▶ **AIM OF THE EXERCISE**
Nothing but the lines from the one containing "Consent [tab] (77, 847)" through the last line of the data below should be returned, each exactly as it stands, pictures excluded.

▶ **DATA RECORDS**

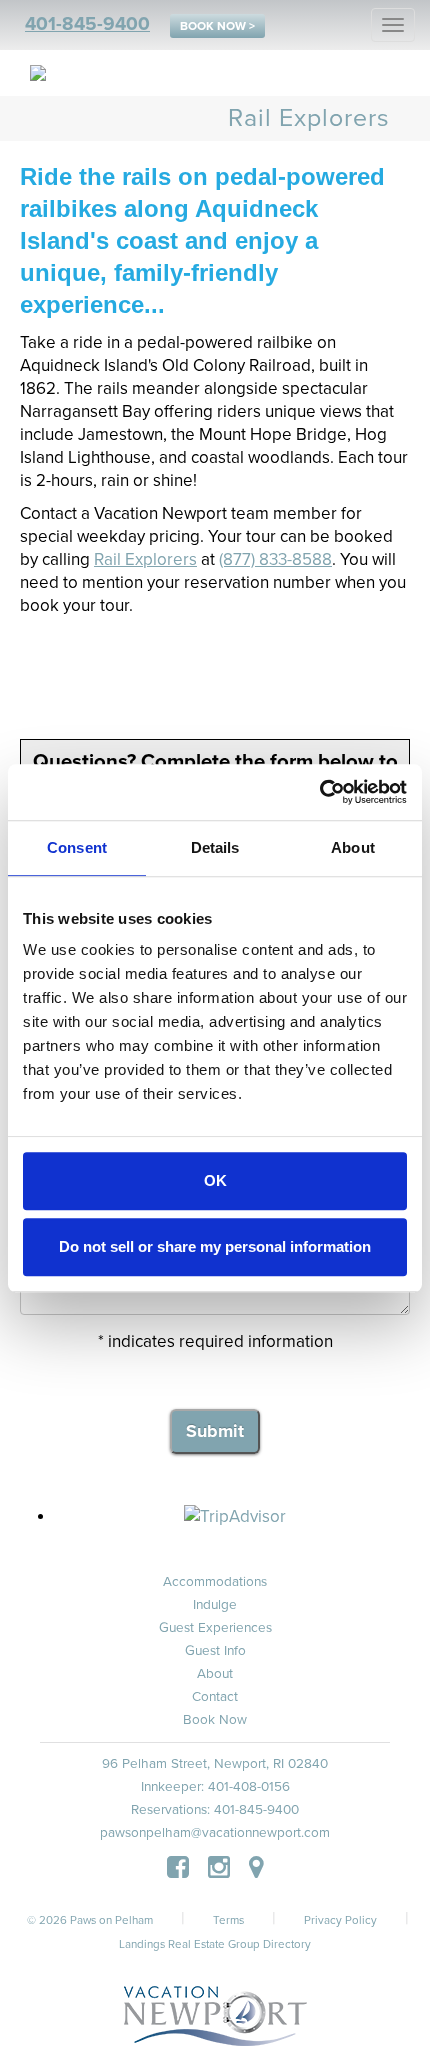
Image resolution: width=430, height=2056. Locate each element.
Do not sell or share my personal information (215, 1246)
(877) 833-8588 (275, 559)
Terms (228, 1920)
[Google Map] (256, 1870)
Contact (215, 1697)
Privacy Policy (340, 1920)
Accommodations (215, 1582)
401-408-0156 (249, 1787)
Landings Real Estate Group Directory (215, 1944)
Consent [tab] (77, 847)
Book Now (215, 1720)
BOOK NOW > (217, 26)
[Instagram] (219, 1870)
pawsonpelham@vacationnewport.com (215, 1833)
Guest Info (215, 1651)
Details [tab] (215, 847)
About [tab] (353, 847)
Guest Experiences (215, 1628)
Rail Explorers (145, 559)
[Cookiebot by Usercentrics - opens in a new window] (319, 792)
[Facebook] (178, 1870)
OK (215, 1180)
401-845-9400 (87, 24)
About (215, 1674)
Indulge (215, 1605)
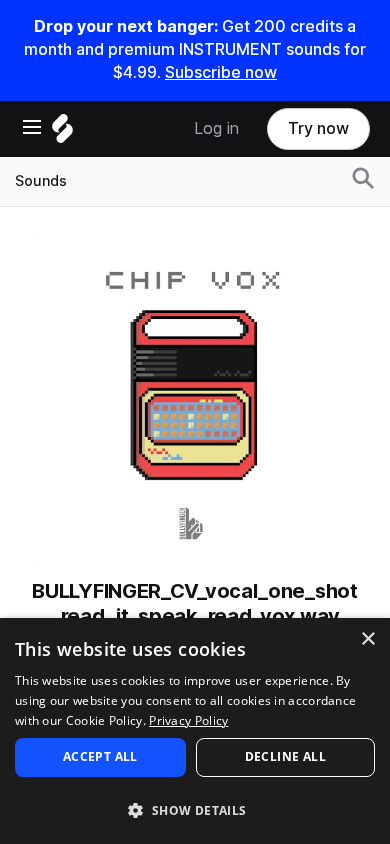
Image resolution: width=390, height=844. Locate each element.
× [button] (367, 639)
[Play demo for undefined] (195, 400)
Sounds (41, 181)
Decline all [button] (285, 756)
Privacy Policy (188, 720)
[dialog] (195, 731)
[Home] (62, 133)
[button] (195, 809)
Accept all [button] (100, 756)
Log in (216, 128)
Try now (318, 128)
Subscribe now (221, 72)
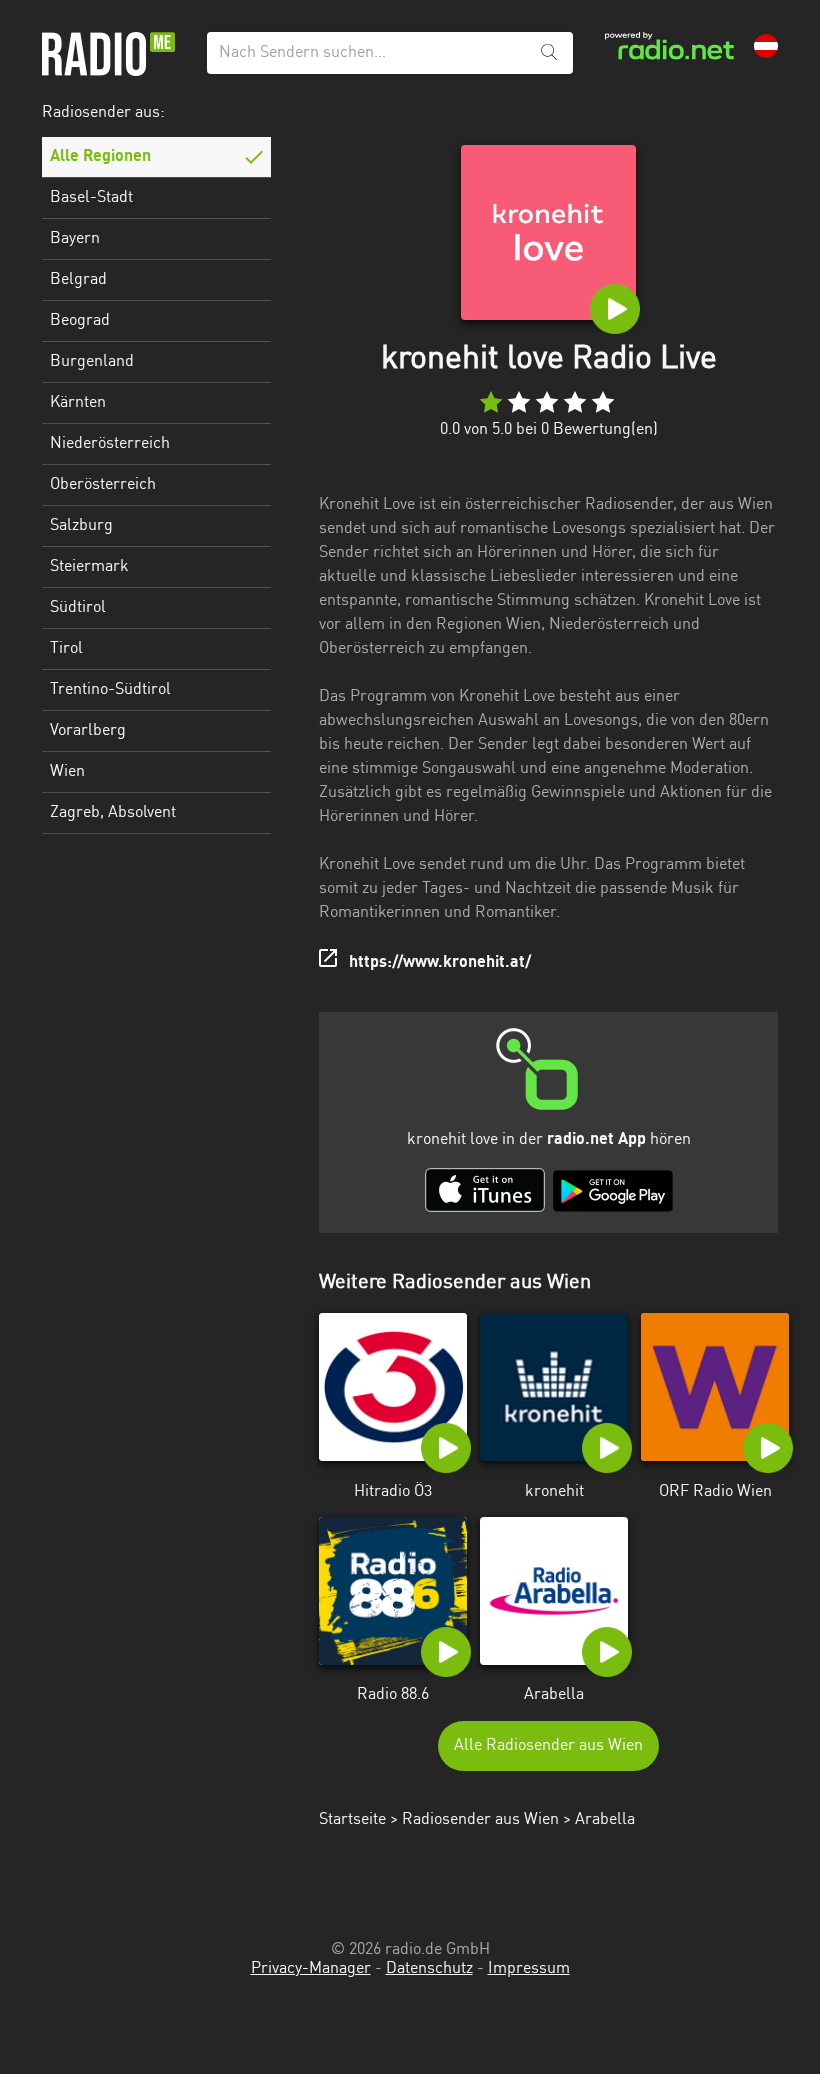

▶ **EXPECTED OUTPUT**
Consent [tab] (77, 847)
Book Now (215, 1720)
BOOK NOW > (217, 26)
[Instagram] (219, 1870)
pawsonpelham@vacationnewport.com (215, 1833)
Guest Info (215, 1651)
Details [tab] (215, 847)
About [tab] (353, 847)
Guest Experiences (215, 1628)
Rail Explorers (145, 559)
[Cookiebot by Usercentrics - opens in a new window] (319, 792)
[Facebook] (178, 1870)
OK (215, 1180)
401-845-9400 (87, 24)
About (215, 1674)
Indulge (215, 1605)
Image resolution: width=390, height=844. Locate each element.
× [button] (367, 639)
[Play demo for undefined] (195, 400)
Sounds (41, 181)
Decline all [button] (285, 756)
Privacy Policy (188, 720)
[dialog] (195, 731)
[Home] (62, 133)
[button] (195, 809)
Accept all [button] (100, 756)
Log in (216, 128)
Try now (318, 128)
Subscribe now (221, 72)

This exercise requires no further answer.